━━━ Data

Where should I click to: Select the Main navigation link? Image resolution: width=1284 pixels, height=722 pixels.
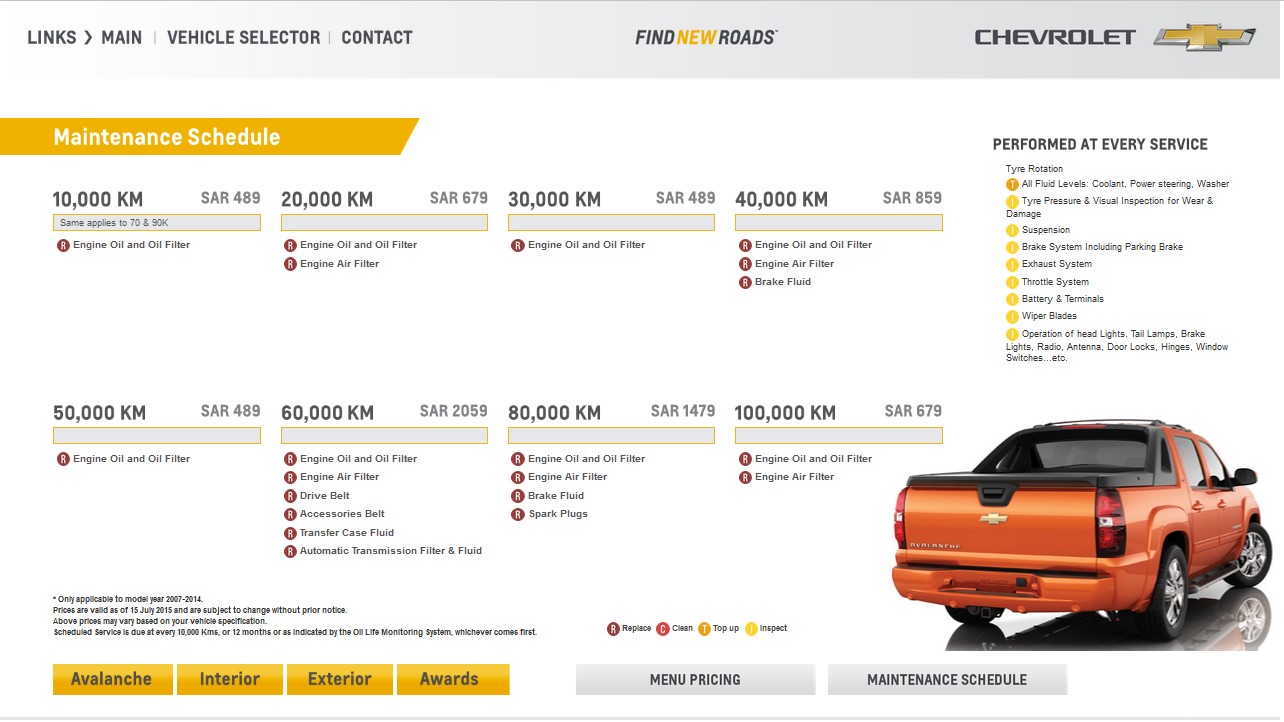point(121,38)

━━━━━━
━━━ Data

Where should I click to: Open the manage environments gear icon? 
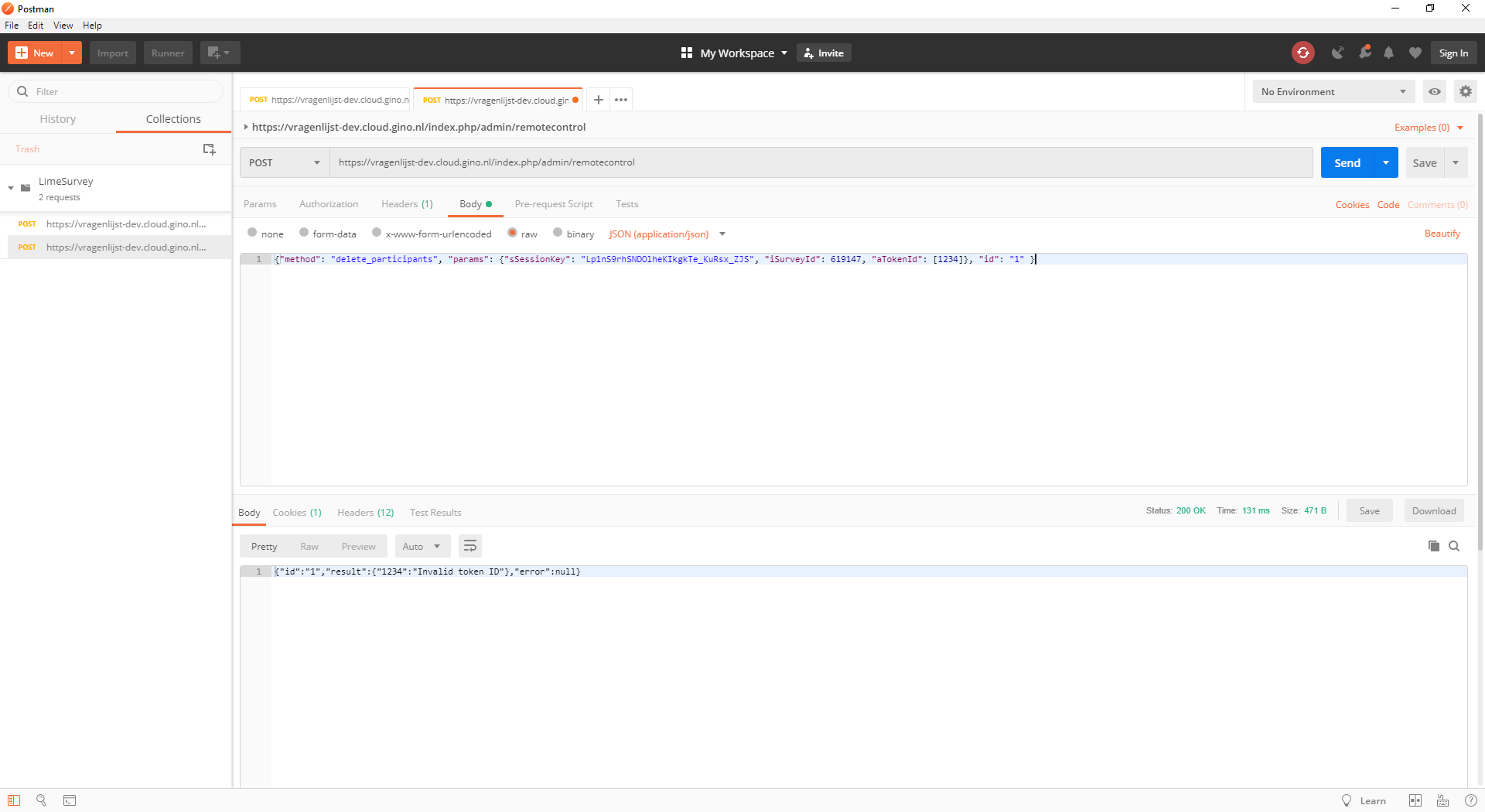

━━━━━━
━━━ Data

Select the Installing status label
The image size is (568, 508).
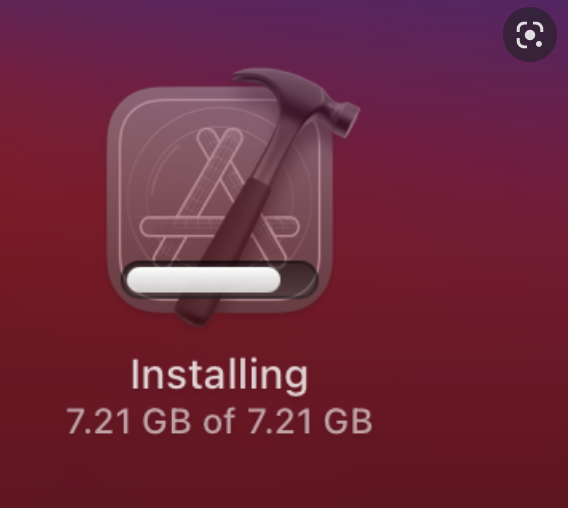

━━━━━━

- **Aim of the exercise**:
Among the lines above, repeat exactly those from the line with "Select the Installing status label" to the line with "The image size is (568, 508).", counting both ends.

- **Expected output**:
Select the Installing status label
The image size is (568, 508).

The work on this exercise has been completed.